— EXCERPT PROVIDED —
=-=-=-=-=

Second: Seeing as how the entire point of the glue function appears to be for saving and restoring the caller’s TOC, then because a tail call never returns to the caller, it seems that you can just skip the glue entirely, and simply loading the target’s TOC into r2 and then branching (without link).
Ah, but what if the target turns out to be a glue routine?
I expect that people who complain about the madness of IA-32 (*especially* IA-32; IA-64 has a great deal more sanity) are referring to the fallout from the following: Going from 16-bit to 32-bit, and the increasing sophistication of CPUs.
The x86 instruction set is actually a pretty nice instruction set. It has a lot of specialty instructions, especially for supporting loops, string handling, and function calls.
However, a number of things conspired to turn the elegance of the architecture into ugliness:
1. Going from 16-bit to 32-bit: The instruction set stayed pretty much the same, but all immediate values inside machine-word-sized instructions went from 16 bits to 32 bits. Since a typical instruction with an immediate was 3-4 bytes in 16-bit mode, that meant it became 5-6 bytes in 32-bit mode: which is a 50-67% increase in the size of instructions that required an immediate.
This was especially noticable for instructions that were loading small constants into registers.
2. Because there were so few registers, and because most useful instructions can directly reference memory, compilers (and assembly language programmers) would be forced to emit code that directly referenced memory addresses.
When combined with #1, this means that in 32-bit mode, many instructions that are only 4 bytes on a RISC system are *more* than 4 bytes on IA-32. Strike one.
Furthermore, temporaries that would be stored in a register on a RISC system must be written to main memory, with all the latency and cache effects that implies. Strike two.
3. Out-of-order execution was a death knell for a lot of the more fancy instructions.
OOE is crucial for a modern CPU to achieve anwhere near maximum performance; inversely, anything that prevents OOE must be avoided as much as possible.
A great example of this is PUSH. Because PUSH writes to SP, a series of PUSH instructions would create a dependency chain, preventing OOE and thus forcing the CPU to serialize the parameter setup phase.
The choice became: small but slow code, or fast but big code. Compilers would often choose the latter, and write MOV DWORD PTR [SP+x], y, for a whopping 6-byte instruction (for loading from a register) or a *10-byte* instruction (for a constant).
At this point, we’re in “crazy” territory: a large number of specialty instructions that aren’t used, and a common step (setting up a single argument for a subroutine call) that is a single 32-bit CPU instruction on a RISC machine, is more than twice as large on an x86. And, on x86, *must* hit main RAM eventually, even if all the subroutine does is read the value in, add 8, and return it in EAX.

=-=-=-=-=

— RAW DATA —
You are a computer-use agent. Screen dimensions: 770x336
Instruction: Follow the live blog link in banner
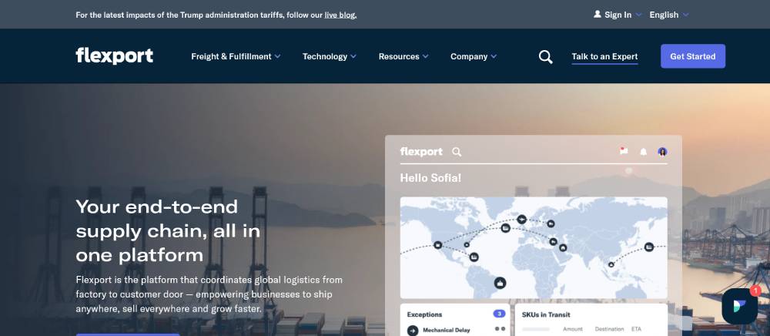pyautogui.click(x=340, y=15)
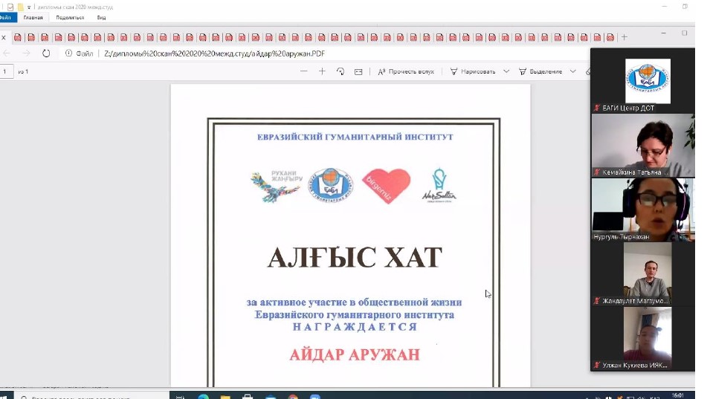Click the site info icon beside Файл
This screenshot has width=707, height=399.
point(68,53)

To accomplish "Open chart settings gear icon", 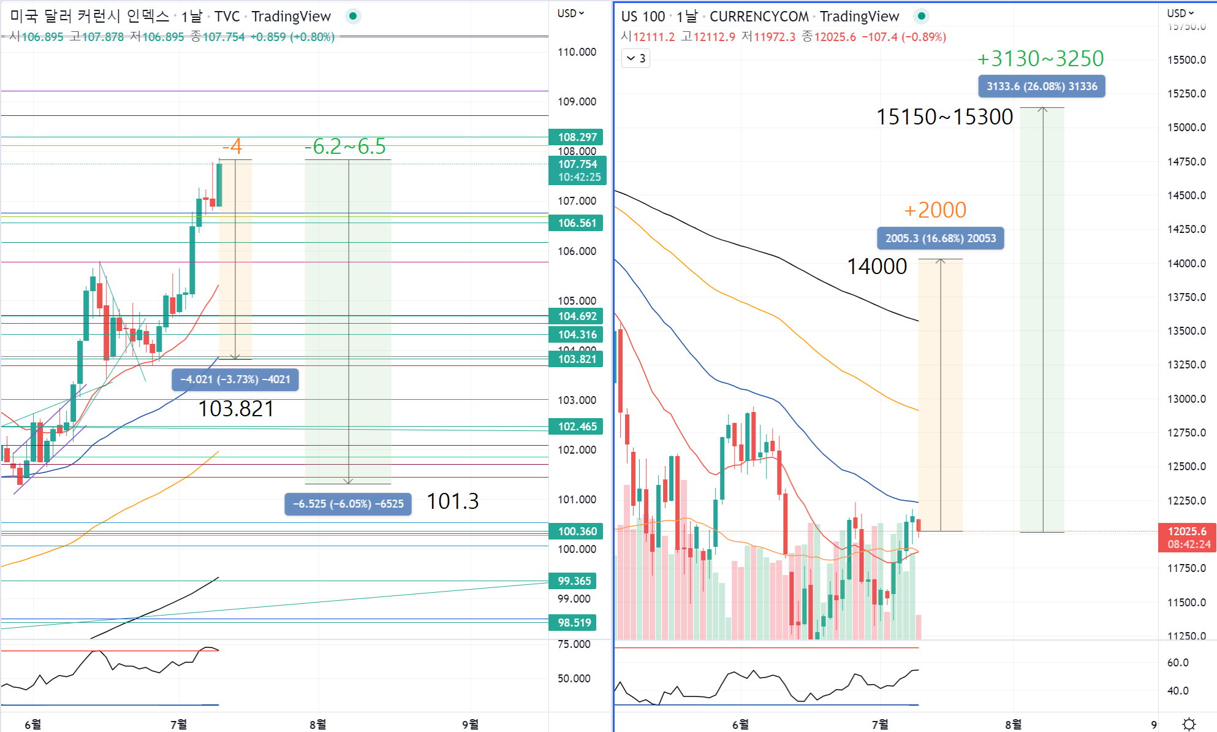I will coord(1189,724).
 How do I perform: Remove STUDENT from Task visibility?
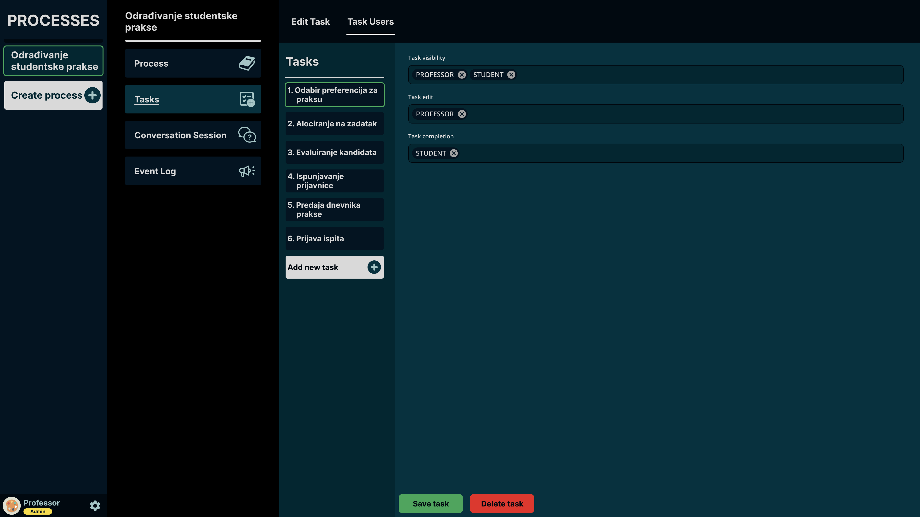(511, 75)
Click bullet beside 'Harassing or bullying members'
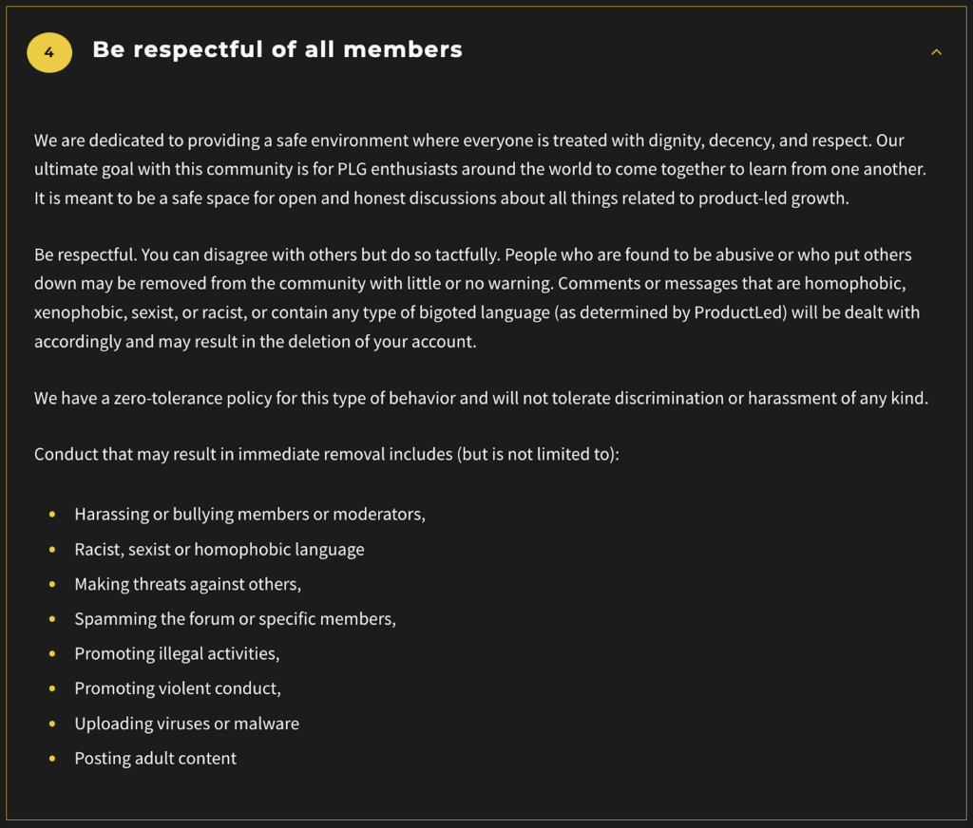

=-=-=-=-=

— PARTS OF THE EXERCISE —
1 > In the excerpt on x86, how many bytes does the MOV DWORD PTR [SP+x], y instruction take when it loads a constant?
2 > Can you render this sentence from the excerpt on x86 into Spanish: "The x86 instruction set is actually a pretty nice instruction set."
3 > Carry on the excerpt on x86 past its final sentence.

— THE REPLIES —
1 > 10 bytes.

2 > El conjunto de instrucciones x86 es, en realidad, un conjunto de instrucciones bastante bueno.

3 >
Dependency chains aren’t that bad and certainly don’t prevent OOE! Specifically, it’s totally fine to have a few long dependency chains as long as you have other stuff to do in between – like, say, the rest of the function.
PUSHes and POPs are an interesting case because they are quite common and have been getting special hardware acceleration for over 15 years now.
Even in a direct implementation of PUSH/POP (i.e. actual SP modified every instruction), that means a sequence of PUSH/POPs each depends on the previous one in the chain, but that only affects exactly those instructions (and others that access RSP explicitly or implicitly), it doesn’t prevent you from reordering anything else. Said direct implementation boils down to a SP decrement followed by a store for each PUSH, with subsequent PUSHes depending on the prior PUSH’s SP decrement. Assuming the SP decrement takes one clock cycle (i.e. same as a regular integer add), that limits you to one PUSH executed per clock cycle; but all currently shipping x86s execute at most one store per clock cycle anyway (because there’s only one, pipelined, store unit) so that is not a throughput hit by itself.
POPs are a bit more annoying in the direct implementation because current x86s can do two loads per cycle, so there the 1/cycle limit if you have to wait for the SP update hurts.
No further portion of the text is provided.